Abstract: Decentralized cryptocurrencies are upending the foundations of economic power, challenging centuries of state and bank control over money. This research critically examines the rise of digital wildcat banking and its profound implications for economic sovereignty. Leveraging digital forensics, data science, and OSINT, this work reveals who actually produces and governs cryptocurrencies—and how their collective labor reshapes value and risk. It explores the forces behind decentralized money, the vulnerabilities these systems introduce, and the future role of state-issued currencies in an era of rapid monetary transformation.
Reflecting on the project Quinn notes:
"I've been working on this for well over a year now, and while it is still in development, the basic outline is complete. I make some pretty provocative claims, like arguing that global forces first emerging in the 1970s lead us inexorably to this point where the labour required to produce and govern new money has become involuted[1]. It’s a unique project that reveals how new money is made and details the implications for banks, nation states, and society. I also have some fun stories to share, like my effort to vampire attack Trump's WLFI token or my reverse engineering of the FBI's Operation Token Mirrors."
This seminar will be held in-person and via video link. The session will be recorded for future release on the CITO podcast. We hope you will join us for this timely and important discussion.

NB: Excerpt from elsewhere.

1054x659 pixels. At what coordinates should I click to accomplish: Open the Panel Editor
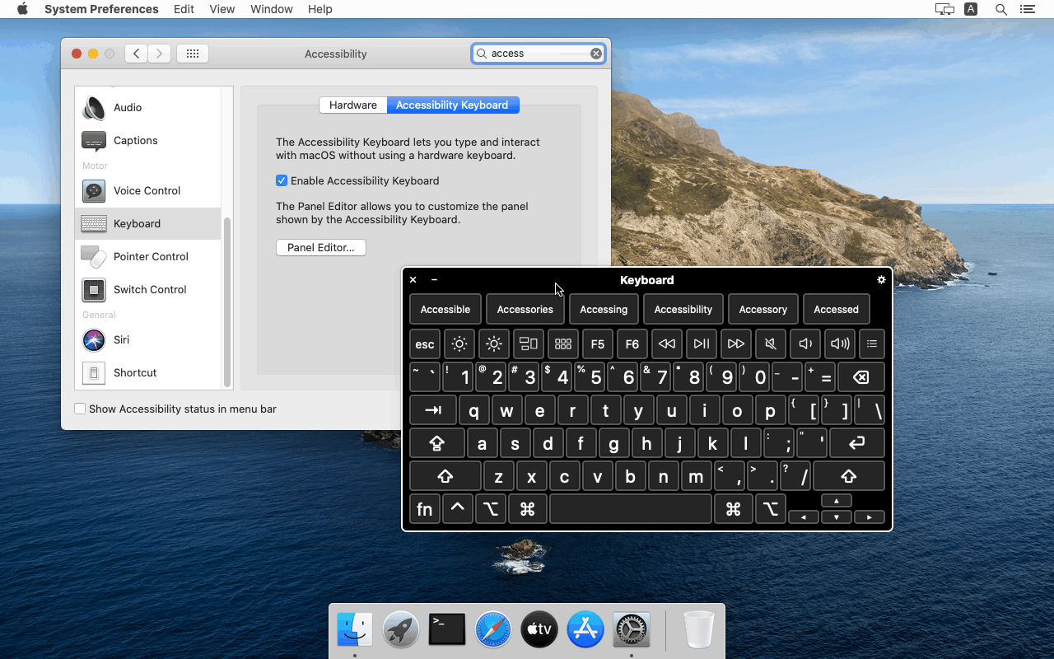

[1] Involution; the theory from Clifford Geertz where, in the original context, rice production becomes internally competitive and the processes require more labour without an increase in output - analogous to this story of technological development and precarious technological labour. I argue that the operational infrastructure of crypto expands to require more labour, despite no correlated increase in output. Thus, crypto overtakes national currencies not by meeting a market demand, but by accommodating excess labour supply.